Having only recently been made aware of the seemingly inexhaustible charms of Kath Bloom, I’m surprised how quickly I feel qualified to make synoptic statements about her work. There isn’t a tremendous dearth of material to cover, but that’s not the reason it’s easy to feel capable when discussing Kath Bloom. The reason is largely attributable to Bloom’s almost supernatural ability to project warmth. Even when her lyrics are despondent and her singing meek, there’s a level of intimacy and comfort that is constant and impossible to miss. It’s not shocking that Bloom retreated from folk music several decades ago in order to raise her children; her music placates in a way that could easily be described as maternal, even when she’s singing to or about a romantic interest (as she frequently is). If she has a modern day male counterpart, it would be Iron & Wine’s Sam Beam, who also manages to find touching levels of affection for, and humanity in, personal imperfections.

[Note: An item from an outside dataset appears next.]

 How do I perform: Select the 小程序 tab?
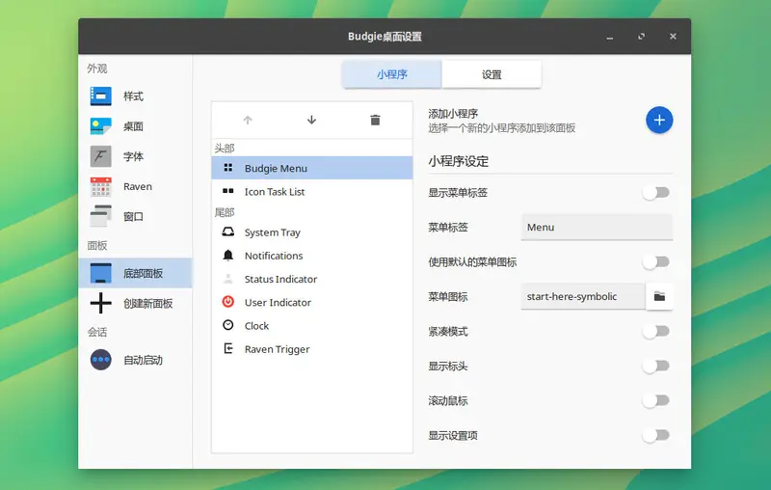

So it was only a matter of time before the current folk scene (stridently fond of their elders as they are) got around to paying tribute to Bloom, and lo and behold, we have Loving Takes This Course: A Tribute to the Songs of Kath Bloom. Fortunately, the folks at Chapter Music who lovingly compiled this double-disc set knew what they were doing when they chose artists to show their respect to Bloom. Disc one is entirely covers and disc two is their original counterparts.
Since the originals disc is made up of material so revered that it warrants a tribute album, let’s leave that aside for the moment and focus on the covers. Specifically, let’s start with Bill Callahan’s version of “My Baby/The Breeze,” because any discussion of this tribute album should begin by dealing with this masterful cover. Callahan seems like an odd choice for this collection considering his unaffected, stark singing contrasts with Bloom’s fragile, fluttering vocals, but Callahan utterly nails the song’s sentiment, mining each weary word for maximum emotional impact. The arrangement is typical for Callahan, which is to say courageously and appropriately spare, all the better to highlight his unmatchable baritone. It’s no hyperbole to say that “My Baby/The Breeze” alone justifies the existence of Loving Takes This Course.
The remainder of the covers disc might not match the heights reached by “My Baby/The Breeze,” but there are no real low points. Generally, the artists’ interpretations are timidly respectful, preferring to add little to the original rather than risk desecrating a sacred cow. For example, Mia Doi Todd’s “Ready Or Not” is no lemon, but it is really just her and an acoustic guitar, which is pretty far from reinventing the wheel. But given that Bloom’s music is largely sparsely arranged, usually to the benefit of the lyrical content, it makes enough sense to avoid dressing these songs up. After all, the weakest cover is, debatably, the most adventurous one. The Concretes, apparently unable to rein in their poppier tendencies, give “Come Here” a basic dance beat and an unfortunate flange effect. It’s the final song on the covers disc and it’s worst moment, leaving the listener with a bad taste in his/her mouth. That’s called questionable sequencing.
Which brings us to the originals. It’s not easy or necessary to nitpick over the content. I would have preferred it if ‘Who You Are” were included, but every Kath Bloom fan probably has their addendums. The fifteen songs that comprise the originals disc are well chosen, and probably the best place Kath Bloom neophytes could find to start. Loving Takes This Course, by simultaneously providing listeners with a sense of the scope of Bloom’s influence in addition to the actual influential material, is one of the more thoughtful and successful tribute albums to come out in quite a while.